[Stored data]
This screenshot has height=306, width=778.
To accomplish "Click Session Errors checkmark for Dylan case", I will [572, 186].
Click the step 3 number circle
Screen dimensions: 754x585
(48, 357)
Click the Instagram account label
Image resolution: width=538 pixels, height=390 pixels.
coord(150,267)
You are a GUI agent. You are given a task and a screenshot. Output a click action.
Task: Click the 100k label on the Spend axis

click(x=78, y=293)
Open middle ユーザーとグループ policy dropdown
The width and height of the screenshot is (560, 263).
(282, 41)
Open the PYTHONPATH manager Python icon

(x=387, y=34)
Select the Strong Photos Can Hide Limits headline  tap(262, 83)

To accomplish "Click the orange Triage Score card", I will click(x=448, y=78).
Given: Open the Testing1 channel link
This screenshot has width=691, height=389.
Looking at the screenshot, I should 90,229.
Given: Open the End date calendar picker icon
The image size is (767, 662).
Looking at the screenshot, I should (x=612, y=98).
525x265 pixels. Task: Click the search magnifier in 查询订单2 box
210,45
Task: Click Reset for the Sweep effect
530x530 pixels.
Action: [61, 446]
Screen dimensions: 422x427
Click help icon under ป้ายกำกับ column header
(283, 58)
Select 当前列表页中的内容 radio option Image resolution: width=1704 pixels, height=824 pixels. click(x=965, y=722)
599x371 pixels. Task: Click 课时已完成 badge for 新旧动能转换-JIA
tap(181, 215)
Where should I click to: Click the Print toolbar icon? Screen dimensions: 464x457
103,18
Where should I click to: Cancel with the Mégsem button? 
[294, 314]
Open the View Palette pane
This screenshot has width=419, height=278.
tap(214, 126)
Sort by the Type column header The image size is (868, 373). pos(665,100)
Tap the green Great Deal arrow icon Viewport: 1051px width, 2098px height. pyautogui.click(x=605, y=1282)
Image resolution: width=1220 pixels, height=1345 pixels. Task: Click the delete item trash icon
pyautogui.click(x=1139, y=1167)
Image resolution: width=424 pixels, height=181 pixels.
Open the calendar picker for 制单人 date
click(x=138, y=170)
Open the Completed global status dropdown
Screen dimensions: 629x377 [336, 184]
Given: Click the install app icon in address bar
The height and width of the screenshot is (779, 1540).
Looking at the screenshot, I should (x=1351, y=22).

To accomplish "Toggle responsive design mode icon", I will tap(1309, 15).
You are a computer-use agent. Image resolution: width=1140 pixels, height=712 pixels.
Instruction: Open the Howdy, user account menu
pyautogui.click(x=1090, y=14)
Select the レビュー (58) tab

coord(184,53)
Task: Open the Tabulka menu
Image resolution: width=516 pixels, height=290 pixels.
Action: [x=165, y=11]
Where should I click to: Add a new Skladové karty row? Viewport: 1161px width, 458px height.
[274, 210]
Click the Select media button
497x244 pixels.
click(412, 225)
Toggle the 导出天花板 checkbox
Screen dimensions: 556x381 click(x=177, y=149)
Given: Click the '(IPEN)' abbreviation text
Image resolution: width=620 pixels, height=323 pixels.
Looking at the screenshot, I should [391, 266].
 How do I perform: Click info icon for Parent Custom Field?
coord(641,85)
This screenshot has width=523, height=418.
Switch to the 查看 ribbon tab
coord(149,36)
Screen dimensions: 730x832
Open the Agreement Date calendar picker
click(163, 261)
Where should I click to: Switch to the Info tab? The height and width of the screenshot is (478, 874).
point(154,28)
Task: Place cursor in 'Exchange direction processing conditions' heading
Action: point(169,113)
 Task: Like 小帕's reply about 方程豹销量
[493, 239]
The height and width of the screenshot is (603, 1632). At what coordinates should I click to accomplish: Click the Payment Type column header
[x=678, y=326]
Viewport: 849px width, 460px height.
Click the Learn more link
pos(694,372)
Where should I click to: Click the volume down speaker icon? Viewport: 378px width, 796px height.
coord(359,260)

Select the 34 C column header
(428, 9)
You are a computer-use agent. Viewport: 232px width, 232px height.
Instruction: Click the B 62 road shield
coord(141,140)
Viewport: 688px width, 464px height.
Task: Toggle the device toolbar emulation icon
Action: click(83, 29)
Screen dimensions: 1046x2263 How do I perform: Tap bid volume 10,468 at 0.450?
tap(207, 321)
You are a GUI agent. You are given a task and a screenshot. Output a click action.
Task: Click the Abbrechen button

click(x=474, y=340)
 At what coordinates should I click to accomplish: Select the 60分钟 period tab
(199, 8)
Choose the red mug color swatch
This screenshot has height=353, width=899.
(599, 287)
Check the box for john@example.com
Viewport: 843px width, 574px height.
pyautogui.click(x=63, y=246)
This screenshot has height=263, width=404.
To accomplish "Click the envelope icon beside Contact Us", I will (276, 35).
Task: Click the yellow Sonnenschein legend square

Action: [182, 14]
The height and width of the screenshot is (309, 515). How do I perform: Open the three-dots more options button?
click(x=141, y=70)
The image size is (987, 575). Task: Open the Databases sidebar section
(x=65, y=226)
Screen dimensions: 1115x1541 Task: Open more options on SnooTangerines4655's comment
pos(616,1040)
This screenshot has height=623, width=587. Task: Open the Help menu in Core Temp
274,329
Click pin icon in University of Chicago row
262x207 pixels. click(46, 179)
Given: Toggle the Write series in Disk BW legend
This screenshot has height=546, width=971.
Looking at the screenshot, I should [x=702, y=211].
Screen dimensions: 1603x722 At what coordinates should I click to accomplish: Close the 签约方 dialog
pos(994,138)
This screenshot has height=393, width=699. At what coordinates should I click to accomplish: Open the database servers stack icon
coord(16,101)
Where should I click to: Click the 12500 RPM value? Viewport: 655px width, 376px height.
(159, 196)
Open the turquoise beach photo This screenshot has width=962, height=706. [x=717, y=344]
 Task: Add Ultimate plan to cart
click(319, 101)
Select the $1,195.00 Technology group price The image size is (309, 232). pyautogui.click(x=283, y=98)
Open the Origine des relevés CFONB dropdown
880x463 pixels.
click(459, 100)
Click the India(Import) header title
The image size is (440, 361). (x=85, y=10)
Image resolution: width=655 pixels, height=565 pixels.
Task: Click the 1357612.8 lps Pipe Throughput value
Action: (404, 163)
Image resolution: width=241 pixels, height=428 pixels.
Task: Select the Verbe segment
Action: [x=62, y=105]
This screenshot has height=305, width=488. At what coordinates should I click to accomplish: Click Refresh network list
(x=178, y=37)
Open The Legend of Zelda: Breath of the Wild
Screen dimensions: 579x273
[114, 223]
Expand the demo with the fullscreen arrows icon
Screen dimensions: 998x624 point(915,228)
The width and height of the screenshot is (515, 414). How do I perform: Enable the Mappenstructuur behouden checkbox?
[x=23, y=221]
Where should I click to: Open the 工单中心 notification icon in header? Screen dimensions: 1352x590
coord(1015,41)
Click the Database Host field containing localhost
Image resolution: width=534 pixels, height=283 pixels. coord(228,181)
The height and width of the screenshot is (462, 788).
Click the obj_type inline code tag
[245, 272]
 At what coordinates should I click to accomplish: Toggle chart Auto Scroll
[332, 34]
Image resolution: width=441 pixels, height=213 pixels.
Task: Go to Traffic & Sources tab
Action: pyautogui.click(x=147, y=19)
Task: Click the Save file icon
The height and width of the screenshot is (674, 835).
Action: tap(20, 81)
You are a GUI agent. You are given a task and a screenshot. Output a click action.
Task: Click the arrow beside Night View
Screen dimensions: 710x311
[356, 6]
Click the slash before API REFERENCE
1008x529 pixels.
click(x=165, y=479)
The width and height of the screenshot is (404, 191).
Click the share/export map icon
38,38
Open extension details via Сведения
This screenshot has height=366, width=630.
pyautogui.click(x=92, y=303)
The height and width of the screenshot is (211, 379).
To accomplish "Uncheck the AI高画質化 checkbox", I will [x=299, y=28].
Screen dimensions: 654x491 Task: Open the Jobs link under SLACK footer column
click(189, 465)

### WORK INSTRUCTION
The reply should consist of the records, reproduced exactly.

### OUTPUT FOR THIS EXERCISE
This screenshot has height=306, width=778.
To accomplish "Click Session Errors checkmark for Dylan case", I will [572, 186].
Click the step 3 number circle
Screen dimensions: 754x585
(48, 357)
Click the Instagram account label
Image resolution: width=538 pixels, height=390 pixels.
coord(150,267)
You are a GUI agent. You are given a task and a screenshot. Output a click action.
Task: Click the 100k label on the Spend axis

click(x=78, y=293)
Open middle ユーザーとグループ policy dropdown
The width and height of the screenshot is (560, 263).
(282, 41)
Open the PYTHONPATH manager Python icon

(x=387, y=34)
Select the Strong Photos Can Hide Limits headline  tap(262, 83)

To accomplish "Click the orange Triage Score card", I will click(x=448, y=78).
Given: Open the Testing1 channel link
This screenshot has width=691, height=389.
Looking at the screenshot, I should 90,229.
Given: Open the End date calendar picker icon
The image size is (767, 662).
Looking at the screenshot, I should (x=612, y=98).
525x265 pixels. Task: Click the search magnifier in 查询订单2 box
210,45
Task: Click Reset for the Sweep effect
530x530 pixels.
Action: [61, 446]
Screen dimensions: 422x427
Click help icon under ป้ายกำกับ column header
(283, 58)
Select 当前列表页中的内容 radio option Image resolution: width=1704 pixels, height=824 pixels. click(x=965, y=722)
599x371 pixels. Task: Click 课时已完成 badge for 新旧动能转换-JIA
tap(181, 215)
Where should I click to: Click the Print toolbar icon? Screen dimensions: 464x457
103,18
Where should I click to: Cancel with the Mégsem button? 
[294, 314]
Open the View Palette pane
This screenshot has width=419, height=278.
tap(214, 126)
Sort by the Type column header The image size is (868, 373). pos(665,100)
Tap the green Great Deal arrow icon Viewport: 1051px width, 2098px height. pyautogui.click(x=605, y=1282)
Image resolution: width=1220 pixels, height=1345 pixels. Task: Click the delete item trash icon
pyautogui.click(x=1139, y=1167)
Image resolution: width=424 pixels, height=181 pixels.
Open the calendar picker for 制单人 date
click(x=138, y=170)
Open the Completed global status dropdown
Screen dimensions: 629x377 [336, 184]
Given: Click the install app icon in address bar
The height and width of the screenshot is (779, 1540).
Looking at the screenshot, I should (x=1351, y=22).

To accomplish "Toggle responsive design mode icon", I will tap(1309, 15).
You are a computer-use agent. Image resolution: width=1140 pixels, height=712 pixels.
Instruction: Open the Howdy, user account menu
pyautogui.click(x=1090, y=14)
Select the レビュー (58) tab

coord(184,53)
Task: Open the Tabulka menu
Image resolution: width=516 pixels, height=290 pixels.
Action: [x=165, y=11]
Where should I click to: Add a new Skladové karty row? Viewport: 1161px width, 458px height.
[274, 210]
Click the Select media button
497x244 pixels.
click(412, 225)
Toggle the 导出天花板 checkbox
Screen dimensions: 556x381 click(x=177, y=149)
Given: Click the '(IPEN)' abbreviation text
Image resolution: width=620 pixels, height=323 pixels.
Looking at the screenshot, I should [391, 266].
 How do I perform: Click info icon for Parent Custom Field?
coord(641,85)
This screenshot has width=523, height=418.
Switch to the 查看 ribbon tab
coord(149,36)
Screen dimensions: 730x832
Open the Agreement Date calendar picker
click(163, 261)
Where should I click to: Switch to the Info tab? The height and width of the screenshot is (478, 874).
point(154,28)
Task: Place cursor in 'Exchange direction processing conditions' heading
Action: point(169,113)
 Task: Like 小帕's reply about 方程豹销量
[493, 239]
The height and width of the screenshot is (603, 1632). At what coordinates should I click to accomplish: Click the Payment Type column header
[x=678, y=326]
Viewport: 849px width, 460px height.
Click the Learn more link
pos(694,372)
Where should I click to: Click the volume down speaker icon? Viewport: 378px width, 796px height.
coord(359,260)

Select the 34 C column header
(428, 9)
You are a computer-use agent. Viewport: 232px width, 232px height.
Instruction: Click the B 62 road shield
coord(141,140)
Viewport: 688px width, 464px height.
Task: Toggle the device toolbar emulation icon
Action: click(83, 29)
Screen dimensions: 1046x2263 How do I perform: Tap bid volume 10,468 at 0.450?
tap(207, 321)
You are a GUI agent. You are given a task and a screenshot. Output a click action.
Task: Click the Abbrechen button

click(x=474, y=340)
 At what coordinates should I click to accomplish: Select the 60分钟 period tab
(199, 8)
Choose the red mug color swatch
This screenshot has height=353, width=899.
(599, 287)
Check the box for john@example.com
Viewport: 843px width, 574px height.
pyautogui.click(x=63, y=246)
This screenshot has height=263, width=404.
To accomplish "Click the envelope icon beside Contact Us", I will (276, 35).
Task: Click the yellow Sonnenschein legend square

Action: [182, 14]
The height and width of the screenshot is (309, 515). How do I perform: Open the three-dots more options button?
click(x=141, y=70)
The image size is (987, 575). Task: Open the Databases sidebar section
(x=65, y=226)
Screen dimensions: 1115x1541 Task: Open more options on SnooTangerines4655's comment
pos(616,1040)
This screenshot has height=623, width=587. Task: Open the Help menu in Core Temp
274,329
Click pin icon in University of Chicago row
262x207 pixels. click(46, 179)
Given: Toggle the Write series in Disk BW legend
This screenshot has height=546, width=971.
Looking at the screenshot, I should [x=702, y=211].
Screen dimensions: 1603x722 At what coordinates should I click to accomplish: Close the 签约方 dialog
pos(994,138)
This screenshot has height=393, width=699. At what coordinates should I click to accomplish: Open the database servers stack icon
coord(16,101)
Where should I click to: Click the 12500 RPM value? Viewport: 655px width, 376px height.
(159, 196)
Open the turquoise beach photo This screenshot has width=962, height=706. [x=717, y=344]
 Task: Add Ultimate plan to cart
click(319, 101)
Select the $1,195.00 Technology group price The image size is (309, 232). pyautogui.click(x=283, y=98)
Open the Origine des relevés CFONB dropdown
880x463 pixels.
click(459, 100)
Click the India(Import) header title
The image size is (440, 361). (x=85, y=10)
Image resolution: width=655 pixels, height=565 pixels.
Task: Click the 1357612.8 lps Pipe Throughput value
Action: (404, 163)
Image resolution: width=241 pixels, height=428 pixels.
Task: Select the Verbe segment
Action: [x=62, y=105]
This screenshot has height=305, width=488. At what coordinates should I click to accomplish: Click Refresh network list
(x=178, y=37)
Open The Legend of Zelda: Breath of the Wild
Screen dimensions: 579x273
[114, 223]
Expand the demo with the fullscreen arrows icon
Screen dimensions: 998x624 point(915,228)
The width and height of the screenshot is (515, 414). How do I perform: Enable the Mappenstructuur behouden checkbox?
[x=23, y=221]
Where should I click to: Open the 工单中心 notification icon in header? Screen dimensions: 1352x590
coord(1015,41)
Click the Database Host field containing localhost
Image resolution: width=534 pixels, height=283 pixels. coord(228,181)
The height and width of the screenshot is (462, 788).
Click the obj_type inline code tag
[245, 272]
 At what coordinates should I click to accomplish: Toggle chart Auto Scroll
[332, 34]
Image resolution: width=441 pixels, height=213 pixels.
Task: Go to Traffic & Sources tab
Action: pyautogui.click(x=147, y=19)
Task: Click the Save file icon
The height and width of the screenshot is (674, 835).
Action: tap(20, 81)
You are a GUI agent. You are given a task and a screenshot. Output a click action.
Task: Click the arrow beside Night View
Screen dimensions: 710x311
[356, 6]
Click the slash before API REFERENCE
1008x529 pixels.
click(x=165, y=479)
The width and height of the screenshot is (404, 191).
Click the share/export map icon
38,38
Open extension details via Сведения
This screenshot has height=366, width=630.
pyautogui.click(x=92, y=303)
The height and width of the screenshot is (211, 379).
To accomplish "Uncheck the AI高画質化 checkbox", I will [x=299, y=28].
Screen dimensions: 654x491 Task: Open the Jobs link under SLACK footer column
click(189, 465)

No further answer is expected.